_Raw data_:
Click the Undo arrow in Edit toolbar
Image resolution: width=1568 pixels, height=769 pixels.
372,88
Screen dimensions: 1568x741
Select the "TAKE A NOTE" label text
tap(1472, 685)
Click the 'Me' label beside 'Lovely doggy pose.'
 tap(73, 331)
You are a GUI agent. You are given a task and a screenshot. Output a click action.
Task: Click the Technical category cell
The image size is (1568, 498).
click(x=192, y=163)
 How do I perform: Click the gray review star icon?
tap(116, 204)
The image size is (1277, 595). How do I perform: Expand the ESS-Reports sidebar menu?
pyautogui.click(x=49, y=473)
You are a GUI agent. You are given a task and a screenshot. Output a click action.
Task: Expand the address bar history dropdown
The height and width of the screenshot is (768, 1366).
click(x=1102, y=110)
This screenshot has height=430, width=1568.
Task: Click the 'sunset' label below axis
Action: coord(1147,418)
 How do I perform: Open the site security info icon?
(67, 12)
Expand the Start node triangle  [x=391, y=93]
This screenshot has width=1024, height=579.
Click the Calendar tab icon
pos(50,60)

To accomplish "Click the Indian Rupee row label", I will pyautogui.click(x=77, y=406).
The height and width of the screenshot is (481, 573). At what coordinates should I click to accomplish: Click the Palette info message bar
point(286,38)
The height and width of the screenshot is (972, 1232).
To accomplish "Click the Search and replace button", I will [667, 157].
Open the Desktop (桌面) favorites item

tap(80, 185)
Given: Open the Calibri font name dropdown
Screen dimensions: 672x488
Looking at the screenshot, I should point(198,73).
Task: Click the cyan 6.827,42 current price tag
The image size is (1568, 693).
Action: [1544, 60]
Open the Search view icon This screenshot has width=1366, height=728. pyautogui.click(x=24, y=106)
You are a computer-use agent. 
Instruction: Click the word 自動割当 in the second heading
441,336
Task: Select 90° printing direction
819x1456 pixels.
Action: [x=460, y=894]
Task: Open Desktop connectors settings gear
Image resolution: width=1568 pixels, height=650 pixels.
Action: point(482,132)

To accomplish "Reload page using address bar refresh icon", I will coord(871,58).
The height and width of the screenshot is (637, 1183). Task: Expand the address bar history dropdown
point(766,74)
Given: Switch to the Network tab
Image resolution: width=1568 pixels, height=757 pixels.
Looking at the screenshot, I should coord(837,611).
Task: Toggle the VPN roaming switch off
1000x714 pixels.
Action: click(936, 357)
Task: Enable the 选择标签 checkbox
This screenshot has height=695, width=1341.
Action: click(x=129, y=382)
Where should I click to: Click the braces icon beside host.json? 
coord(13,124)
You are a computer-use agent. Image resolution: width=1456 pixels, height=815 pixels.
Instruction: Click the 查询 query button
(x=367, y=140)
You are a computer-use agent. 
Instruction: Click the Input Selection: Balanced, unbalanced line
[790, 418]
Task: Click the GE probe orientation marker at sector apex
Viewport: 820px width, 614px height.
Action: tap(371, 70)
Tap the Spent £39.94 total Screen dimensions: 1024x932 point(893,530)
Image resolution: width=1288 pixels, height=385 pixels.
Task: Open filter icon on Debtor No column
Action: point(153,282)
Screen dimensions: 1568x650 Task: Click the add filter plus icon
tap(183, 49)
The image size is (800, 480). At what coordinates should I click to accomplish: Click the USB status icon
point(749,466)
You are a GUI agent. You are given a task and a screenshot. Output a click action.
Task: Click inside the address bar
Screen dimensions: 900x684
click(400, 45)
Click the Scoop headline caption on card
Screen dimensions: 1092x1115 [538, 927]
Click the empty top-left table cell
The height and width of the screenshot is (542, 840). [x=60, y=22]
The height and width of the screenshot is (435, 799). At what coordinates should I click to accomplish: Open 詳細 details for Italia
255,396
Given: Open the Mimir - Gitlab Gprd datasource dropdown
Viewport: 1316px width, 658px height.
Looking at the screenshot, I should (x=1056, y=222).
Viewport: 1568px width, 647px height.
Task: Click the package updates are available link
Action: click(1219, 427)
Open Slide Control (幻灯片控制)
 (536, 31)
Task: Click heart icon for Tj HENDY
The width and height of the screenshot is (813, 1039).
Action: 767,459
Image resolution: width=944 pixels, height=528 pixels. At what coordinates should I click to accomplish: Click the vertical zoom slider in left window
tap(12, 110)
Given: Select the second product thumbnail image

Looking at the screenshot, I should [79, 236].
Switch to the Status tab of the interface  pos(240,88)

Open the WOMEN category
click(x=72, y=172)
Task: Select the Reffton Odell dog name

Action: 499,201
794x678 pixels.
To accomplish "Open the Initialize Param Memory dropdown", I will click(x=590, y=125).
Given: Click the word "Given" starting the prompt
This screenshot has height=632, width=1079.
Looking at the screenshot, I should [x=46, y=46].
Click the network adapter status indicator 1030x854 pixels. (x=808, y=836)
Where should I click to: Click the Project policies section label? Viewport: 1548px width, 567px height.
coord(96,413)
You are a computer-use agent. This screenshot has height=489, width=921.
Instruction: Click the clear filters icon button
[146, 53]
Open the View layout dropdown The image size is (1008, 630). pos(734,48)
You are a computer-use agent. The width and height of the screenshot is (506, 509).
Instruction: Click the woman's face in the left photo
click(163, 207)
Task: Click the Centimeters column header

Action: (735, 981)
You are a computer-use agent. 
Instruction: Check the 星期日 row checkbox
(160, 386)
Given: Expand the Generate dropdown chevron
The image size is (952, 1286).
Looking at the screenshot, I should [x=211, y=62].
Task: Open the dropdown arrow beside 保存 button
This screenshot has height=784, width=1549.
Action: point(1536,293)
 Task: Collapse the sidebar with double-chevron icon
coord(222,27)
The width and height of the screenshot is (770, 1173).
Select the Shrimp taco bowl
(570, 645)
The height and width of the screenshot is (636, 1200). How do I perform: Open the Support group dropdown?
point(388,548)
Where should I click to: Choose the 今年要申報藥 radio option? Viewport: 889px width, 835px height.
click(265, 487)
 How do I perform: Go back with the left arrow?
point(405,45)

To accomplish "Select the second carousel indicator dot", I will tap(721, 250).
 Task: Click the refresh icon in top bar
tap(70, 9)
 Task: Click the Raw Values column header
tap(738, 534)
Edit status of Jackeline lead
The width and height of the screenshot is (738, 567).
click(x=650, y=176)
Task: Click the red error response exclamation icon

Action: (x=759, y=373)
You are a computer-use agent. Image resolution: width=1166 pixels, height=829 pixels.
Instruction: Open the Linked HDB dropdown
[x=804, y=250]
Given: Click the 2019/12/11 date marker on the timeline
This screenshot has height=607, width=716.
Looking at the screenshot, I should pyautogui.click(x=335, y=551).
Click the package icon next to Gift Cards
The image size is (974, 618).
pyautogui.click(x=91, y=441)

_Exercise instructions_:
Which lines in the records above contain the word "computer"? Copy each one.

_Task solution_:
You are a computer-use agent. 
You are a computer-use agent. Image resolution: width=1456 pixels, height=815 pixels.
You are a computer-use agent. 
You are a computer-use agent. This screenshot has height=489, width=921.
You are a computer-use agent. The width and height of the screenshot is (506, 509).
You are a computer-use agent. 
You are a computer-use agent. Image resolution: width=1166 pixels, height=829 pixels.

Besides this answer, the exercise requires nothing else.